There were no such unveilings of competing proposals before the city and state announced support for Atlantic Yards. Heck, the Atlantic Yards Information Center only opened its doors to invitees.
It is time to go back and have a proper bid process for development the Atlantic Yards/Vanderbilt Yards. It would be nice if the bid were structured the way Hudson Yards bid was structured so that developers know exactly what they should be bidding on and bid on the same thing.
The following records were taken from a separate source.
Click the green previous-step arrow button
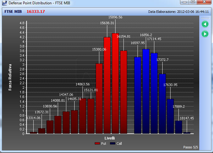213x153 pixels. click(x=205, y=24)
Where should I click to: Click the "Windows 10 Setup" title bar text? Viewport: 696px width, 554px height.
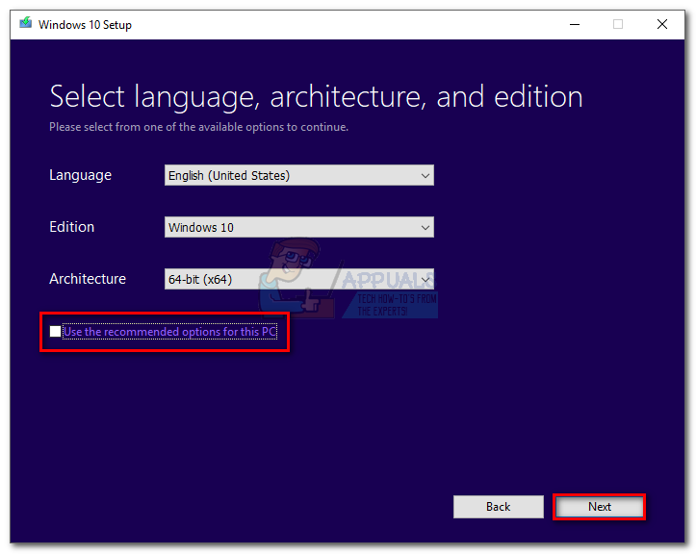tap(85, 24)
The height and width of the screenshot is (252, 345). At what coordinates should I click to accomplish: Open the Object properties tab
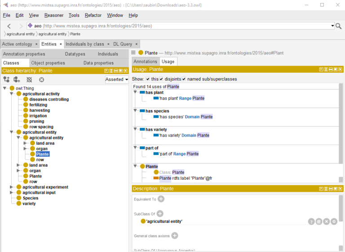48,63
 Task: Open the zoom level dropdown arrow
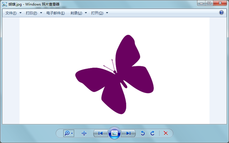click(x=72, y=133)
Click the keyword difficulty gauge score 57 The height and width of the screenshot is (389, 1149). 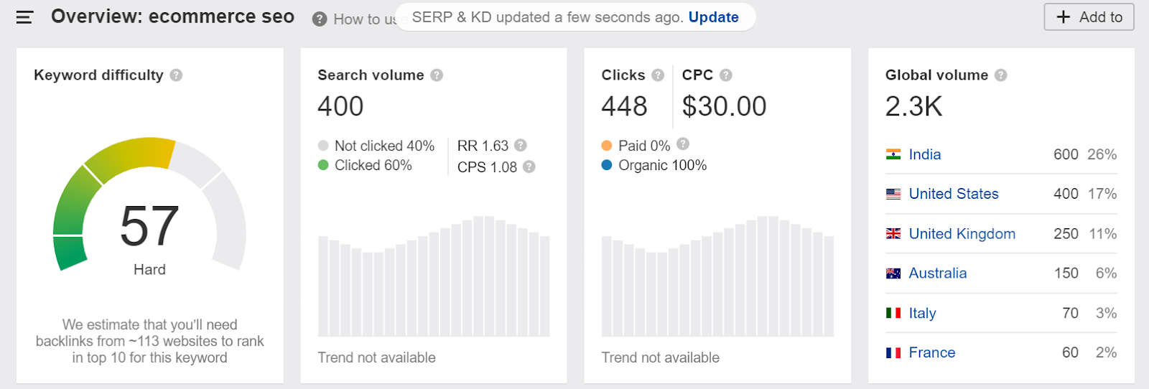149,226
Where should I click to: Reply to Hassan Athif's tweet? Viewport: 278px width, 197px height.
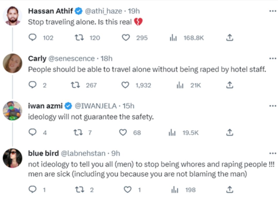pyautogui.click(x=32, y=37)
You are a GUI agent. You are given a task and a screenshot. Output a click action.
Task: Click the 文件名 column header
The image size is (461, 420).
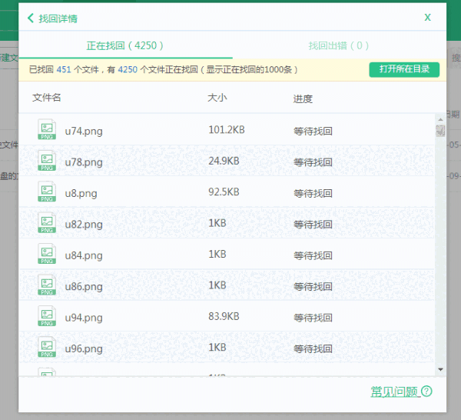point(47,98)
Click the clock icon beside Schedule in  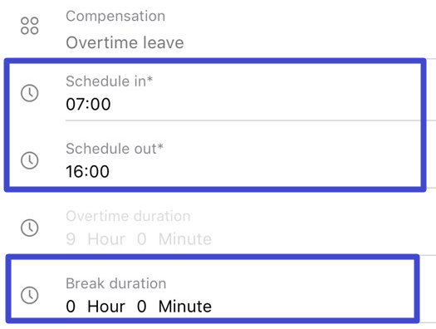pyautogui.click(x=30, y=93)
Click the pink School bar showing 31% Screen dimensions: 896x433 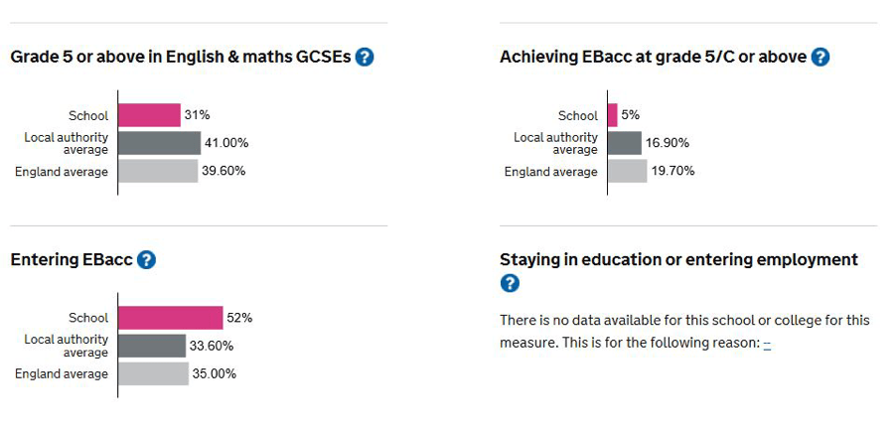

Also, Because of the Atlantic Yards/Vanderbilt Yards site is long and narrow it would be quite conducive to bid out the site out as multiple sites that potentially would be awarded to more than one developer.
ReplyDeleteWouldn’t it be nice if multiple developers actually felt as if they were “allowed” by the State and City administrations to bid on the Atlantic Yards/Vanderbilt Yards site?
Wouldn’t it be nice if multiple bids generated significantly better designs that the public could comment upon?
Wouldn’t it be nice if Forest City Ratner, already the owner of adjacent existing properties being publicly subsidized to cope with their economic failure, did not bid this time? And that we are not faced with more failure and an undeserved monopolistic monoculture of ownership?
Wouldn’t it be nice if the New York City Council would wise up and recapture all that money it plans to dole out to Forest City Ratner and wouldn’t it be nice to know, with a real bid process, what this site could actually be worth the MTA? Wouldn’t it be nice to see that money spent on worthy projects instead?
Wouldn’t it be nice if the Atlantic Yards/Vanderbilt Yards were not being built with the use of pretextual eminent domain to ratchet up megadeveloper windfall while destroying neighborhood buildings we should keep?
Wouldn’t it be nice to see something built that was respectful to our neighborhoods, our intelligence and basic concepts of integrity.